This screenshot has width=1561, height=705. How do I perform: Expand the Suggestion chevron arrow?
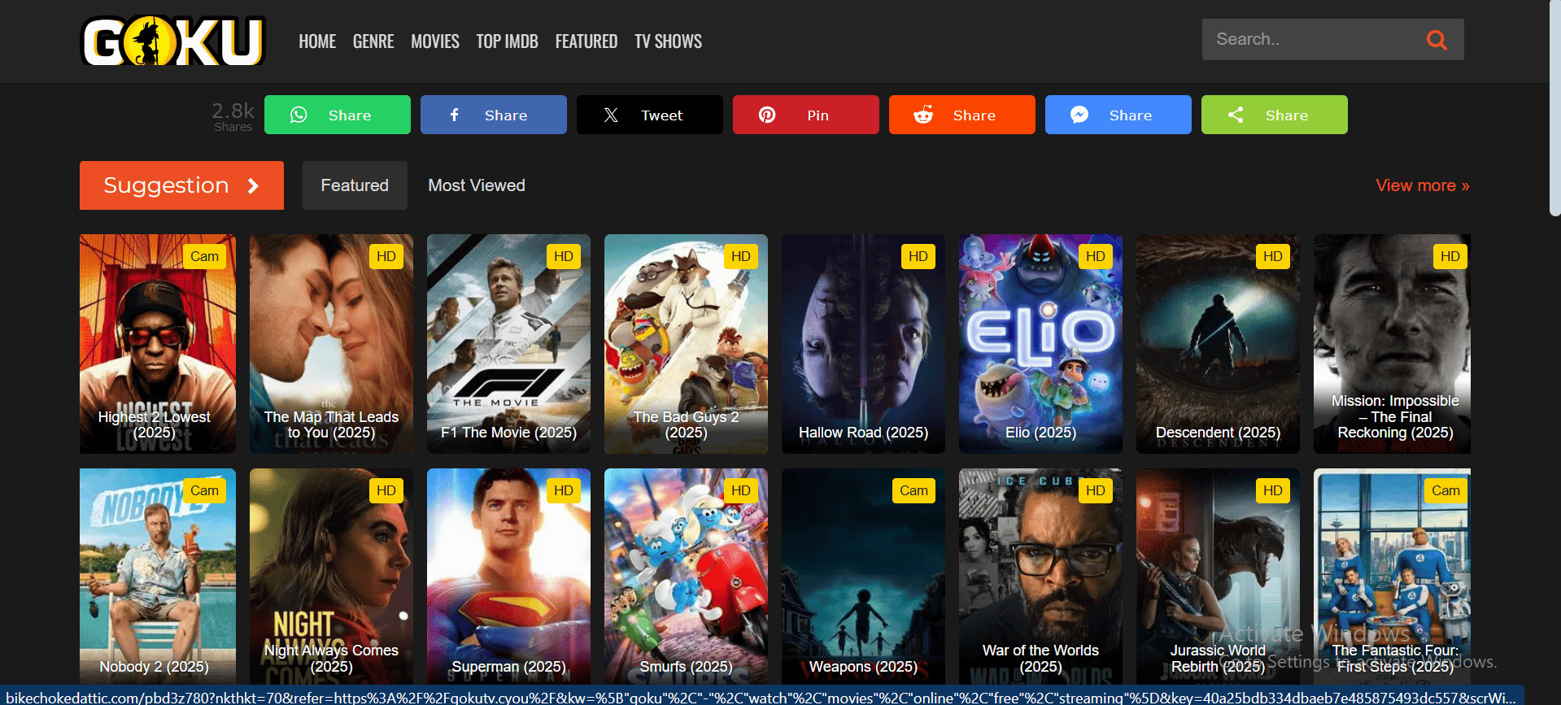pos(253,185)
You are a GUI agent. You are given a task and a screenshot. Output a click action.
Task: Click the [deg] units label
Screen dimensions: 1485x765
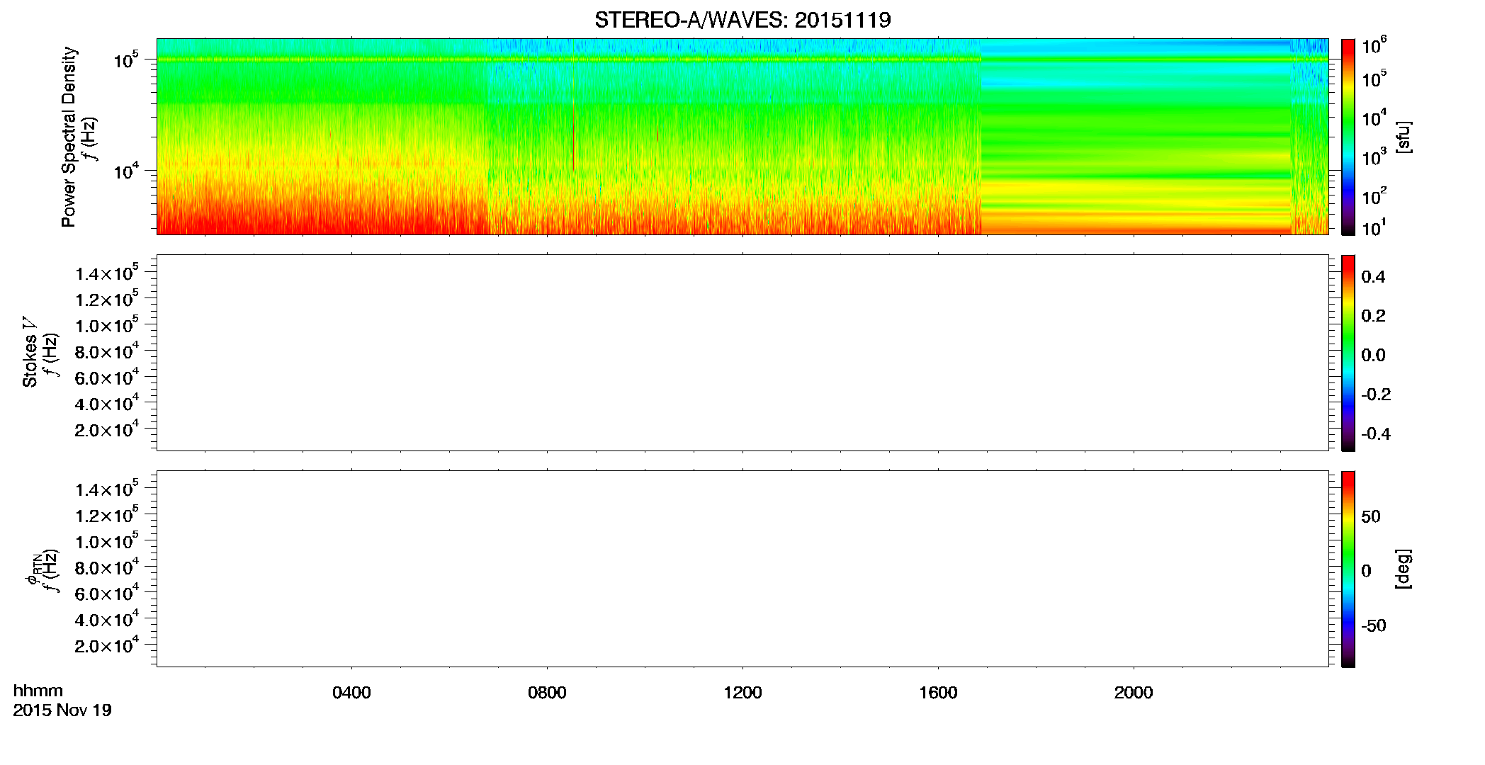1404,569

○ ○ ○ ○ ○

Write out each line exactly, from the one containing "You are a GUI" through the end of the entries, and skip the pictures.

You are a GUI agent. You are given a task and a screenshot. Output a click action.
Task: Click the [deg] units label
Screen dimensions: 1485x765
1404,569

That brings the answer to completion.